14 commentaires sur “Des pas dans la neige d’Erik L’Homme

  1. Très belle critique ! C’est mon titre préféré d’Erik L’Homme C’est un très beau roman d’apprentissage et d’aventures.

    1. Sans ton enthousiasme pour ce livre (communiqué à l’occasion d’un post sur Facebook), je serais passée à côté de ce livre. Merci donc du conseil, c’était un beau moment de lecture.

    1. C’est un beau voyage, dépaysant, dans des contrées dont le mode de vie est tellement éloigné du nôtre… Je sais que je ne voyagerai jamais ainsi pour de vrai, mais le voyage littéraire me plait.

    1. Moi non plus, je l’ai totalement découvert. On pense qu’un écrivain de SF voyage plutôt en imagination dans les étoiles, mais il n’y a rien de plus concret et original que ce périple au contact de la nature sauvage et loin de notre civilisation protectrice.

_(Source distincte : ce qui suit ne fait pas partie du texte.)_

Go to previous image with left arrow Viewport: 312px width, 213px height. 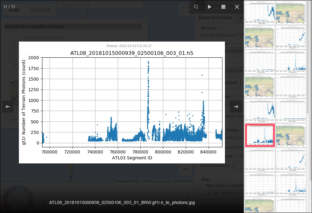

  2. Je ne connaissais pas ; c’est un récit qui me plaira à coup sûr. Même aujourd’hui, il doit bien exister quelques jeunes qui ont envie de se frotter à ce genre d’aventure.

    1. Oui, il doit sans aucun doute en rester quelques-uns, mais j’ai de plus en plus l’impression qu’un grand nombre d’entre nous s’enferme derrière la bulle internet, et ça fait peur…

  3. En 1990 j’avais … un an autant dire que je suis de la génération Internet et tutti quanti. En tout cas ton article m’a fait voyager et que je rêve d’être loin de cette modernité (non non je n’écris pas sur un écran d’ordinateur ;-)). Je me le note pour mes envies d’ailleurs.

    1. Sans téléphone portable, je lutte contre cette modernité qui voudrait qu’on passe notre temps, toute notre vie, le nez collé à un écran…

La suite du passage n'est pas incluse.